On settlement date for a cash creation order, the Trust delivers Shares 
to the Authorized Participant in exchange for cash received from the 
Authorized Participant. To the extent Trade Credits were utilized, the 
Trust uses the cash to repay the Trade Credits borrowed from the Trade 
Credit Lender. On settlement date for a cash creation order, the 
bitcoin purchased is swept from the Trust's Trading Account to the 
Trust's Custody Account pursuant to a regular end-of-day sweep process.
In-Kind Creations
    In connection with in-kind creations, the Authorized Participants 
will submit

[[Page 31389]]

orders by the In-Kind Order Cutoff Time to create Baskets of Shares in 
exchange for bitcoin.
    On settlement date for an in-kind creation, the Trust delivers 
Shares to the Authorized Participant in exchange for bitcoin received 
from the Authorized Participant, or its designated agent or client. The 
Authorized Participant or its designated agent or client will deposit 
such bitcoin to the Trust's Trading Account at the Prime Execution 
Agent. In the event the Authorized Participant, its designated agent or 
client, has not deposited the bitcoin to the Trust's Trading Account at 
the Prime Execution Agent by the applicable time on the settlement date 
of the in-kind creation order, the Authorized Participant will be given 
the option to (1) cancel the in-kind creation order, (2) delay 
settlement of the order to enable delivery of bitcoin at a later date, 
or (3) accept that the Trust will execute a bitcoin transaction 
required for the creation and the Authorized Participant will deliver 
the U.S. dollars required for this purchase. In the case of (3) only, 
the Authorized Participant is responsible for the dollar cost of the 
difference between the bitcoin price utilized in calculating NAV per 
Share on trade date and the price at which the Trust acquires the 
bitcoin to the extent the price realized in buying the bitcoin is 
higher than the bitcoin price utilized in the NAV. To the extent the 
price realized in buying the bitcoin is lower than the price utilized 
in the NAV, the Authorized Participant shall get to keep the dollar 
impact of any such difference.
Cash Redemption
    Following the Cash Order Cutoff Time for a cash redemption order, 
the Trust may choose, in its sole discretion, to enter into a 
transaction with a Bitcoin Trading Counterparty or the Prime Execution 
Agent, to sell bitcoin in exchange for cash. After the Cash Order 
Cutoff Time, the Trust instructs the Bitcoin Custodian to prepare to 
move the associated bitcoin from the Trust's Custody Account to the 
Trust's Trading Account. On settlement date for a redemption order, the 
Authorized Participant delivers the necessary Shares to the Trust, and 
on or around settlement date, a Bitcoin Trading Counterparty or Prime 
Execution Agent, as applicable, delivers the cash associated with the 
Trust's sale of bitcoin to the Trust in exchange for the Trust's 
bitcoin, and the Trust delivers cash to the Authorized Participant. In 
the event the Trust has not been able to successfully execute and 
complete settlement of a bitcoin transaction by the settlement date, 
the Authorized Participant will be given the option to (1) cancel the 
redemption order, or (2) accept that the Trust will continue to attempt 
to complete the execution, which will delay the settlement date. With 
respect to a cash redemption order, between the Trust and the 
Authorized Participant, the Authorized Participant will be responsible 
for the dollar cost of the difference between the bitcoin price 
utilized in calculating the NAV per Share on trade date and the price 
realized in selling the bitcoin to raise the cash needed for the cash 
redemption order to the extent the price realized in selling the 
bitcoin is lower than the bitcoin price utilized in the NAV. To the 
extent the price realized in selling the bitcoin is higher than the 
price utilized in the NAV, the Authorized Participant will get to keep 
the dollar impact of any such difference.

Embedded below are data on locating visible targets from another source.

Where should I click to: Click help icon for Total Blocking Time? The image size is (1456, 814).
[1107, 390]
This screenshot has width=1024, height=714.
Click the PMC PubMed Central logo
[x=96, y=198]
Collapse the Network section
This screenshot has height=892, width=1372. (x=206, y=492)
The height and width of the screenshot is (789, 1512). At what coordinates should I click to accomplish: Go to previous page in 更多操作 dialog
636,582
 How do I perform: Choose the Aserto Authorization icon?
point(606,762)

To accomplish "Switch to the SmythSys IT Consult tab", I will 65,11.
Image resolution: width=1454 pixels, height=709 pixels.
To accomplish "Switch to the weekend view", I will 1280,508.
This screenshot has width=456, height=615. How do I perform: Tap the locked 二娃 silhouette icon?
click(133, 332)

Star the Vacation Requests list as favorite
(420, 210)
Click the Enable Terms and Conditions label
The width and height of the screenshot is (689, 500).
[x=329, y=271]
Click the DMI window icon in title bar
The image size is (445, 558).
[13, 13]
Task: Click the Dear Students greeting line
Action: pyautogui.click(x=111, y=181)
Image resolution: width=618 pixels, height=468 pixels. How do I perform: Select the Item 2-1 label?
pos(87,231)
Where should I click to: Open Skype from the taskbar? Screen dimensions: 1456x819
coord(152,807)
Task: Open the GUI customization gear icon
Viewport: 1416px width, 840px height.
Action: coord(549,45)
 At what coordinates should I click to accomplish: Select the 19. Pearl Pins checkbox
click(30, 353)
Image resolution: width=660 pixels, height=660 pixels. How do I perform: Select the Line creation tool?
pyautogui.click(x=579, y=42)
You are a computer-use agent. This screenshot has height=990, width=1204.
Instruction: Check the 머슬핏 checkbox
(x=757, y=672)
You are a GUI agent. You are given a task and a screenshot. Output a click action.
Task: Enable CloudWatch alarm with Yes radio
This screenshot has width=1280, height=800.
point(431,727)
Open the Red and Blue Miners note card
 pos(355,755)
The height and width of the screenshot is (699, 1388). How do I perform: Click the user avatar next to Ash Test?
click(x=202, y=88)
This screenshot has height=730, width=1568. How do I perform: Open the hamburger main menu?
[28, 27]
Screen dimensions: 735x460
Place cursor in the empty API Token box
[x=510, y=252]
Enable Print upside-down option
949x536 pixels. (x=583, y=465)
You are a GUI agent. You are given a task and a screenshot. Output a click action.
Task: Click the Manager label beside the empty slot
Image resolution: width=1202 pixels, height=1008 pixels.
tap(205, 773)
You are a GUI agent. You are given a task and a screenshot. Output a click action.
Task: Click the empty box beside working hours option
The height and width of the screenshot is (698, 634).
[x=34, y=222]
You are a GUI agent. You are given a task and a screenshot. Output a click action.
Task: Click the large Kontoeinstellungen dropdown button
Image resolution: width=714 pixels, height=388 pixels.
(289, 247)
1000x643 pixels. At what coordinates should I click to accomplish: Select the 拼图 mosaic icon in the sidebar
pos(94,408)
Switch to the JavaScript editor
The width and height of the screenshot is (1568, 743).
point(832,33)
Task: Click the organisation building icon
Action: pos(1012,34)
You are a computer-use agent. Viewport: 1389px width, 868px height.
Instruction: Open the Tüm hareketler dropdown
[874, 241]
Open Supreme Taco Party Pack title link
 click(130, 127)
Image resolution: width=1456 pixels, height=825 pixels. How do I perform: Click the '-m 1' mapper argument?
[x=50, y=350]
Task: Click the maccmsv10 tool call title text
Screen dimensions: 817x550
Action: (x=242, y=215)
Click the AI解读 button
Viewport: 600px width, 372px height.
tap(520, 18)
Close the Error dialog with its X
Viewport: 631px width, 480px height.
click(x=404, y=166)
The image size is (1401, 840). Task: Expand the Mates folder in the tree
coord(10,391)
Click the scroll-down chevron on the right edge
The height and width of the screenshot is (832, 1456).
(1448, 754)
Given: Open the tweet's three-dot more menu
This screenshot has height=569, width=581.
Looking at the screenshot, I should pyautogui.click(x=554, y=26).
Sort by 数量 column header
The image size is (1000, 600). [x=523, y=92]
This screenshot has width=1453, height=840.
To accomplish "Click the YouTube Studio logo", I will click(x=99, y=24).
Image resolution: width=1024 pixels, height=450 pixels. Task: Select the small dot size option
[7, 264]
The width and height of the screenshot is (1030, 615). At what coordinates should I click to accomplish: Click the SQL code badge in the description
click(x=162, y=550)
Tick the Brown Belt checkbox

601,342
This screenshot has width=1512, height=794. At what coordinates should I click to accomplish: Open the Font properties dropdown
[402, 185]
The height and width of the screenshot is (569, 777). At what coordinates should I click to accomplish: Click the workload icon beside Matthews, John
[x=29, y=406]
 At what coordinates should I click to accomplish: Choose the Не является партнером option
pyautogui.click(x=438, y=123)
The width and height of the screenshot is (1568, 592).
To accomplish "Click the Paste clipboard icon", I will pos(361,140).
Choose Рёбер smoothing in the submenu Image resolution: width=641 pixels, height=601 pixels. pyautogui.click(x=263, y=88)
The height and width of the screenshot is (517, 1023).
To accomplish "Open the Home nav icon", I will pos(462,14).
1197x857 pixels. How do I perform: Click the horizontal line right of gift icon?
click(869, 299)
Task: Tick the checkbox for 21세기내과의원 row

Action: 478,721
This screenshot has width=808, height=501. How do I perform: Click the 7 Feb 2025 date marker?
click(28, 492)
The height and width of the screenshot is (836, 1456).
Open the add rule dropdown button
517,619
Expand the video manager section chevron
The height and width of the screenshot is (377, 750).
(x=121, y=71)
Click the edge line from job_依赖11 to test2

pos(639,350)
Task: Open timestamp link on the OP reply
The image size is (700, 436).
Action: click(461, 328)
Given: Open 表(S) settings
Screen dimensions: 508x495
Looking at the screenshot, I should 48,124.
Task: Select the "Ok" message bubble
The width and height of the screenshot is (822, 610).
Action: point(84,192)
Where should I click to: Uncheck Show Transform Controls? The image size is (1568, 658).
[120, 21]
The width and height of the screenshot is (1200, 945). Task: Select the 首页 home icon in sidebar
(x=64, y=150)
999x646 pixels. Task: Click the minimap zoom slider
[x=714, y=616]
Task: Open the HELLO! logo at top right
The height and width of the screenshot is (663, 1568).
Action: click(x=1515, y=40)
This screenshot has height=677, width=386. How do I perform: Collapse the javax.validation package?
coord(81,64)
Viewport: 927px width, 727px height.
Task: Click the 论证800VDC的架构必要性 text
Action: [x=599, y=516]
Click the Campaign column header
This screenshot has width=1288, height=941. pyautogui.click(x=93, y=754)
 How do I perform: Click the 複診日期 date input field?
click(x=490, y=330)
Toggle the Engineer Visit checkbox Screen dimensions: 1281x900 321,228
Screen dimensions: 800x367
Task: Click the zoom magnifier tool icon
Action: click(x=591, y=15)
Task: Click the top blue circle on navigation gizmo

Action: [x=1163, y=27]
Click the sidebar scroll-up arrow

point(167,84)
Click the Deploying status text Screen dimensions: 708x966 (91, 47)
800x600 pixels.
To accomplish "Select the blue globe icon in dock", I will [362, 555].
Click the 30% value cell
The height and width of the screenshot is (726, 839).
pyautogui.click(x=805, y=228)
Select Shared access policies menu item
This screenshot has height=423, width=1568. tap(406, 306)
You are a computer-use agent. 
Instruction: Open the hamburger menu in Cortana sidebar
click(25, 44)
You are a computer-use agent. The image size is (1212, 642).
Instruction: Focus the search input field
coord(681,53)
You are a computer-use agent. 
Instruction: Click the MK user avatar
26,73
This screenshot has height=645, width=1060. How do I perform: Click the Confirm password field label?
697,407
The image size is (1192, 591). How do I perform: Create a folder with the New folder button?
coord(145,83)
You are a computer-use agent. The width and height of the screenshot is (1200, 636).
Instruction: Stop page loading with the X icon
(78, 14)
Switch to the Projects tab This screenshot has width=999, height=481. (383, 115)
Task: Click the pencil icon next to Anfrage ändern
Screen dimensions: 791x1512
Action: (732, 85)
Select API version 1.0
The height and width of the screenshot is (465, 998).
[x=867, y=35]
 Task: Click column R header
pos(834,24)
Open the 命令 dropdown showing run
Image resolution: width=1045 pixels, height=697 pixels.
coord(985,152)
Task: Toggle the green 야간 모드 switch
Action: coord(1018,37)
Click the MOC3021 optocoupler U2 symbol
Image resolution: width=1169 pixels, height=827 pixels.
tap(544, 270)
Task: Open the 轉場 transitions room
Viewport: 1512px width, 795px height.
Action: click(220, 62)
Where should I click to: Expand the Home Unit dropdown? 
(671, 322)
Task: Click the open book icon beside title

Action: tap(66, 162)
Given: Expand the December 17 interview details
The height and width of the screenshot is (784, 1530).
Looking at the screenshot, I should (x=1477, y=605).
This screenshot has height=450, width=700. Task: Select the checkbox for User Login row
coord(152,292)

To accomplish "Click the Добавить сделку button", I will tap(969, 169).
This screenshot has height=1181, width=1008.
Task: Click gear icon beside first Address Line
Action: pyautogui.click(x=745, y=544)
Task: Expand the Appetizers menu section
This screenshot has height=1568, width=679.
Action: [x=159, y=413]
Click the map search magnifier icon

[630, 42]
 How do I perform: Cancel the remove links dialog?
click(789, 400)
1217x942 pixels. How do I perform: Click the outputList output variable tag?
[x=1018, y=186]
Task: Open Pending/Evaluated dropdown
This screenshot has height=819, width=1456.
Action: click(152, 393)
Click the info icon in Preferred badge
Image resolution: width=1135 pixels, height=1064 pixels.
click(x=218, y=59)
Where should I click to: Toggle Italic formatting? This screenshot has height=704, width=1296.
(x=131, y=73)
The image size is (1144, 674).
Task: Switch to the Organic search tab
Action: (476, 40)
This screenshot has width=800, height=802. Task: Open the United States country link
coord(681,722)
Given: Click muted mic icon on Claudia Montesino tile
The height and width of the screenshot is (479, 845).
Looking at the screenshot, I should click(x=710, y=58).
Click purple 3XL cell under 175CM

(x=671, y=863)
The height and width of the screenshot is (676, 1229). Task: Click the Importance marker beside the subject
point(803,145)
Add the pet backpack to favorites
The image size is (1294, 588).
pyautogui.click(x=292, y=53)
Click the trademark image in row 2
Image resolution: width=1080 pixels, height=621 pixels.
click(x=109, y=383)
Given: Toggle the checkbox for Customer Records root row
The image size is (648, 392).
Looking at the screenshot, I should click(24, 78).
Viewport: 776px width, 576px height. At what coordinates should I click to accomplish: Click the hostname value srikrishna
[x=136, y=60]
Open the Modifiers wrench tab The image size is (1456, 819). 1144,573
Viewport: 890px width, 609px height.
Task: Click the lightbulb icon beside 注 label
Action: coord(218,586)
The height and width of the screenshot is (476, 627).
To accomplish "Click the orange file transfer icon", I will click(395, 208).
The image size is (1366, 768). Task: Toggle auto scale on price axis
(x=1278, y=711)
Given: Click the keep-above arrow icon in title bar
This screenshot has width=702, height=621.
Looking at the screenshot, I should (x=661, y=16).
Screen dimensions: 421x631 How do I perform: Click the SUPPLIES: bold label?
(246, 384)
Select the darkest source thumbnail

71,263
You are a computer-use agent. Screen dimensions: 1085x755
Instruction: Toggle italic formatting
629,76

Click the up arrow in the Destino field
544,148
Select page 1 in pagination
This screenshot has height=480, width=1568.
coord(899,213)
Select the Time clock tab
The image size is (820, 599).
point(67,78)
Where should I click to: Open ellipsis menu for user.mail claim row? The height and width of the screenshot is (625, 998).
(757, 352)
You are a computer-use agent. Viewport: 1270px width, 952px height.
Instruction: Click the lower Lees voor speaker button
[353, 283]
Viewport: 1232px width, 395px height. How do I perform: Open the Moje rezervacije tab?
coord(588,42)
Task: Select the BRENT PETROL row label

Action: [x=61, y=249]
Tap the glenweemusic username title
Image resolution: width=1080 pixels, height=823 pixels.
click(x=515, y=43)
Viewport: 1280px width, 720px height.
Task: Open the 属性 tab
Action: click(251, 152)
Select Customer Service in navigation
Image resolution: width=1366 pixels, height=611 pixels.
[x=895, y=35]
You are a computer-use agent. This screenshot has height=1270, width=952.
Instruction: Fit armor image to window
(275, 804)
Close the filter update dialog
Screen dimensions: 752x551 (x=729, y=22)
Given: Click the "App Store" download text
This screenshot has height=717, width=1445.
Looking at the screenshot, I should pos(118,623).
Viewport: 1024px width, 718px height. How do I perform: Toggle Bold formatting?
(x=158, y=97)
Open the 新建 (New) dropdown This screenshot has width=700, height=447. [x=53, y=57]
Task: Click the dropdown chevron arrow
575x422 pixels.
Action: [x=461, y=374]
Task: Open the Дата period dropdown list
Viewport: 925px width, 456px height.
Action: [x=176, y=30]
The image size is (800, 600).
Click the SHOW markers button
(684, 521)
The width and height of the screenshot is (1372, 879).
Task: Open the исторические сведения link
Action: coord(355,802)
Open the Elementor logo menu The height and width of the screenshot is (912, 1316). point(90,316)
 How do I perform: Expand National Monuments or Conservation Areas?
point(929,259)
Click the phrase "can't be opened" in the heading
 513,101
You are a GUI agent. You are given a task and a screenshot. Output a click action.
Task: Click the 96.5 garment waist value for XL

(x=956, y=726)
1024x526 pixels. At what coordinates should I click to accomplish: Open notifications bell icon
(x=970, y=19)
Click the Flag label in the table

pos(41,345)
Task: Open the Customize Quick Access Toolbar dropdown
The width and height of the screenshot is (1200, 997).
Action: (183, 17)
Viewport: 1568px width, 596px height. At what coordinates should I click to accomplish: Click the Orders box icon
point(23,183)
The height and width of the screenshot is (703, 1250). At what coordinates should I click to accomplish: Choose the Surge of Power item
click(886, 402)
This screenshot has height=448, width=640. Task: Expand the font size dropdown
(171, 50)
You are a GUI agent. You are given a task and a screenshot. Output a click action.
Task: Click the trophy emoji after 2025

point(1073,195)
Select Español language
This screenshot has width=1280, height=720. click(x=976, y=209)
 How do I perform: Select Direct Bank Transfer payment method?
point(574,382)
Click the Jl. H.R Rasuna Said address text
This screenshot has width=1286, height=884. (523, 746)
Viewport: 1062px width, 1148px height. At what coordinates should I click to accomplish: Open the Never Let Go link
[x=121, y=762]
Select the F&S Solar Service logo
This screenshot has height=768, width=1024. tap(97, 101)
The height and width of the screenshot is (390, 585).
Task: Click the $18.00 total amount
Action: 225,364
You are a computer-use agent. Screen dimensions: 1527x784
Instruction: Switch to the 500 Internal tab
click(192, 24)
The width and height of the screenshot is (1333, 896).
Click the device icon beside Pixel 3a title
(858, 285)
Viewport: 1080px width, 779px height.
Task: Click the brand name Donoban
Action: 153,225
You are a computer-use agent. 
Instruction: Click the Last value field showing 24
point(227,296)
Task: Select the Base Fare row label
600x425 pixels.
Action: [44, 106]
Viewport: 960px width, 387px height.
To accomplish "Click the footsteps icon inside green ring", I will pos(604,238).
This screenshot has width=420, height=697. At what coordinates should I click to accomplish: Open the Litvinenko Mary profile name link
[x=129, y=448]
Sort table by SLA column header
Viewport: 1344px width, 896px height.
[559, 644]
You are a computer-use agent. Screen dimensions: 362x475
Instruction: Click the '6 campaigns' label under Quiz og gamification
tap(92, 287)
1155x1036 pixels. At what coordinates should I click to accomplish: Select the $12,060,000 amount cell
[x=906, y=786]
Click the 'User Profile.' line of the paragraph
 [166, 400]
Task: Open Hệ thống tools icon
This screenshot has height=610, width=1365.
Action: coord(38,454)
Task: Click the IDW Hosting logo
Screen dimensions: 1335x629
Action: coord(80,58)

    The Trust may use financing in connection with a cash redemption 
order when bitcoin remains in the Trust's Custody Account at the point 
of intended execution of a sale of bitcoin. In those circumstances, the 
Trust may borrow Trade Credits in the form of bitcoin from the Trade 
Credit Lender, which allows the Trust to sell bitcoin through the Prime 
Execution Agent on trade date, and the cash proceeds are deposited in 
the Trust's Trading Account. On settlement date for a redemption order, 
the Trust delivers cash to the Authorized Participant in exchange for 
Shares received from the Authorized Participant. In the event financing 
was used, the Trust will use the bitcoin moved from the Trust's Custody 
Account to the Trading Account to repay the Trade Credits borrowed from 
the Trade Credit Lender.
In-Kind Redemptions
    In connection with in-kind redemptions, the Authorized Participants 
will submit orders by the In-Kind Order Cutoff Time to redeem Baskets 
of Shares in exchange for bitcoin.
    On settlement date for an in-kind redemption, the Trust delivers 
bitcoin to the account of the Authorized Participant or its designated 
agent or client at the Prime Execution Agent in exchange for Shares 
received from the Authorized Participant.
Proposal 2: Creation and Redemption of Shares
    The Exchange also proposes to modify the Original IBIT Filing 
section ``Creation and Redemption of Shares'' to integrate the proposed 
in-kind creation and redemption process. Specifically, the Original 
IBIT Filing currently states that Baskets are only issued or redeemed 
in exchange for an amount of cash determined by the Trustee on each day 
that Nasdaq is open for regular trading. No Shares are issued unless 
the Cash Custodian has allocated to the Trust's account the 
corresponding amount of cash. The amount of cash necessary for the 
creation of a Basket, or to be received upon redemption of a Basket, 
will decrease over the life of the Trust, due to the payment or accrual 
of fees and other expenses or liabilities payable by the Trust.
    The Exchange now proposes to delete the above language from the 
Original IBIT Filing, and replace it with the following: Baskets are 
only issued or redeemed in exchange for an amount of bitcoin and/or 
cash determined by the Trustee on each day that Nasdaq is open for 
regular trading. No Shares are issued unless the Authorized Participant 
has properly delivered the requisite amount of cash or bitcoin to the 
Trust's account.\15\ The amount of bitcoin or cash necessary for the 
creation of a Basket, or to be received upon redemption of a Basket, 
will decrease over the life of the Trust, due to the payment or accrual 
of fees and other expenses or liabilities payable by the Trust.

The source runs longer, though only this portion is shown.